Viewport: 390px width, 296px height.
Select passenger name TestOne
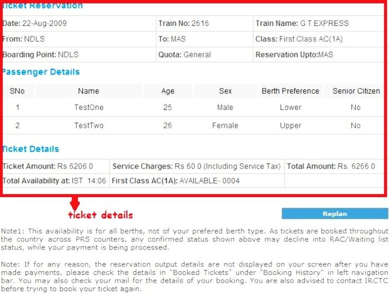[89, 107]
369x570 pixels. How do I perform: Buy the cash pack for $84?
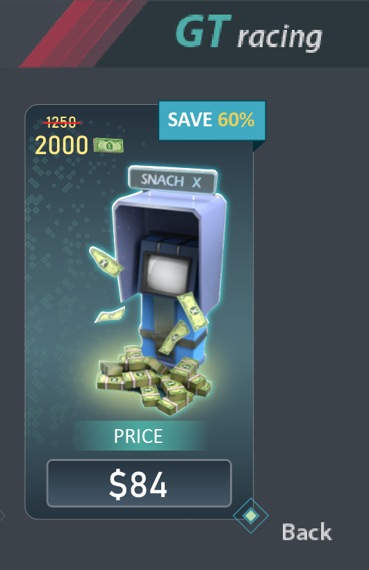(x=139, y=483)
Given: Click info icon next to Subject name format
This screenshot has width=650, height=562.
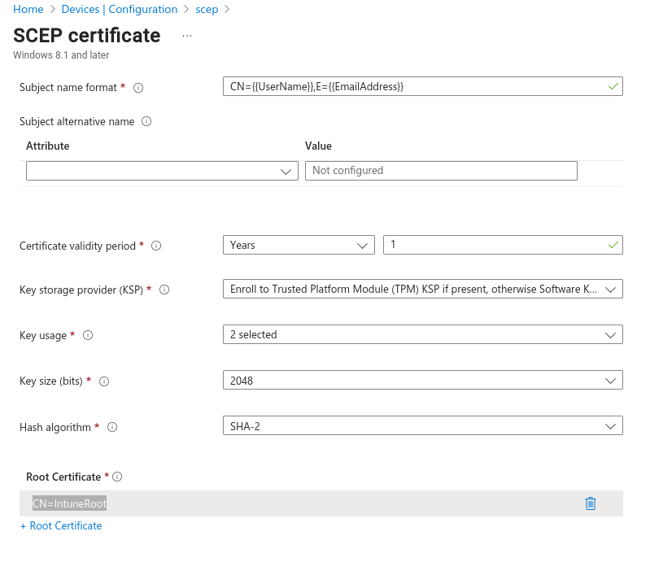Looking at the screenshot, I should click(138, 88).
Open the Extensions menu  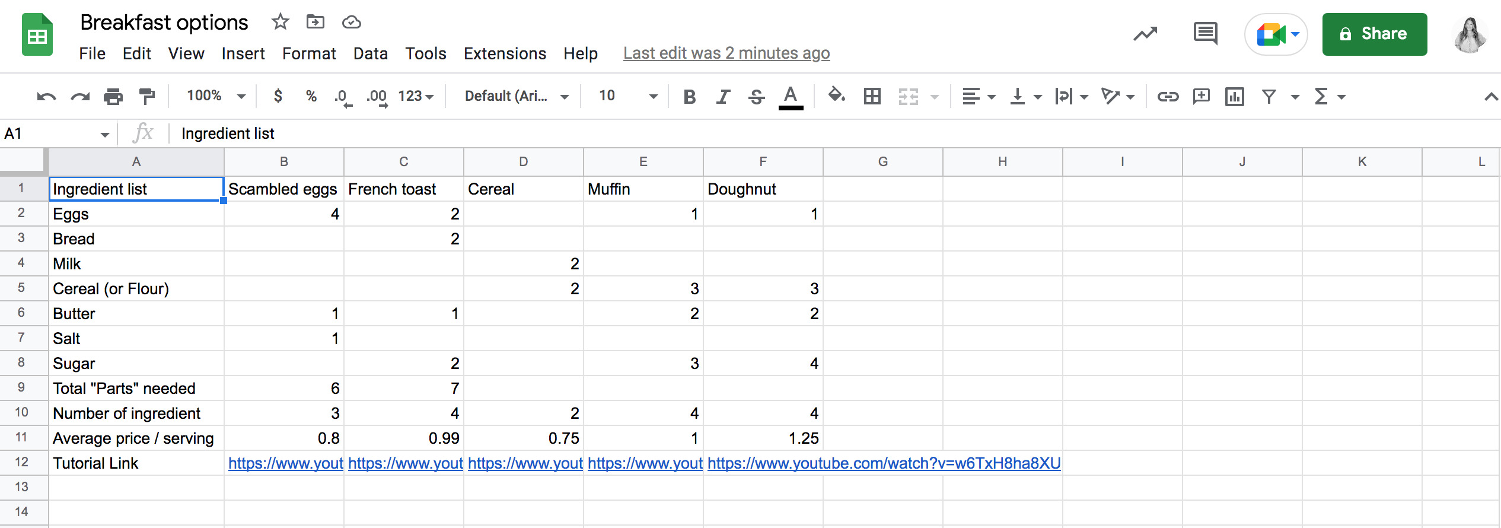click(x=504, y=53)
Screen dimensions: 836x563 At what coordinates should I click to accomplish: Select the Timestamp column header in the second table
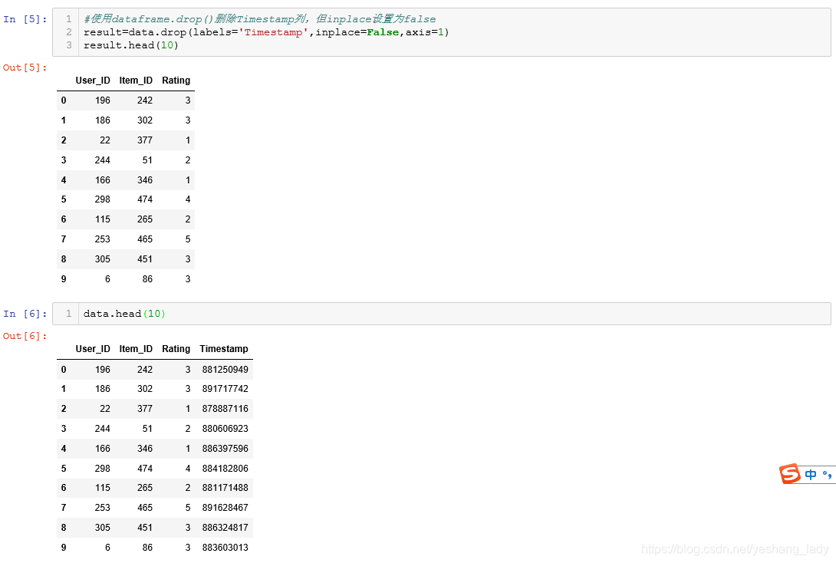click(224, 348)
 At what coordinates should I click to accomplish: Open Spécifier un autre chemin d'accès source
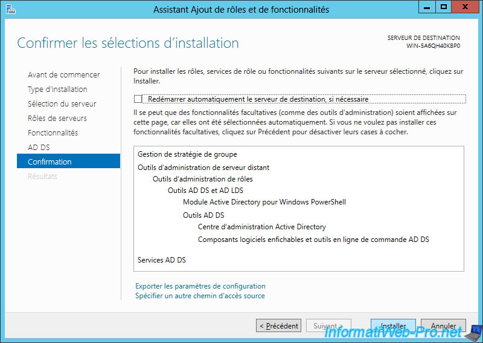tap(200, 296)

• Instructions for the task: Give again, word for word, each line from the one holding "Screen dimensions: 836x563" through the end of the entries, and leave out any picture.

• Solution for this problem:
Screen dimensions: 836x563 At what coordinates should I click to accomplish: Select the Timestamp column header in the second table
click(224, 348)
 At what coordinates should I click to accomplish: Open Spécifier un autre chemin d'accès source
tap(200, 296)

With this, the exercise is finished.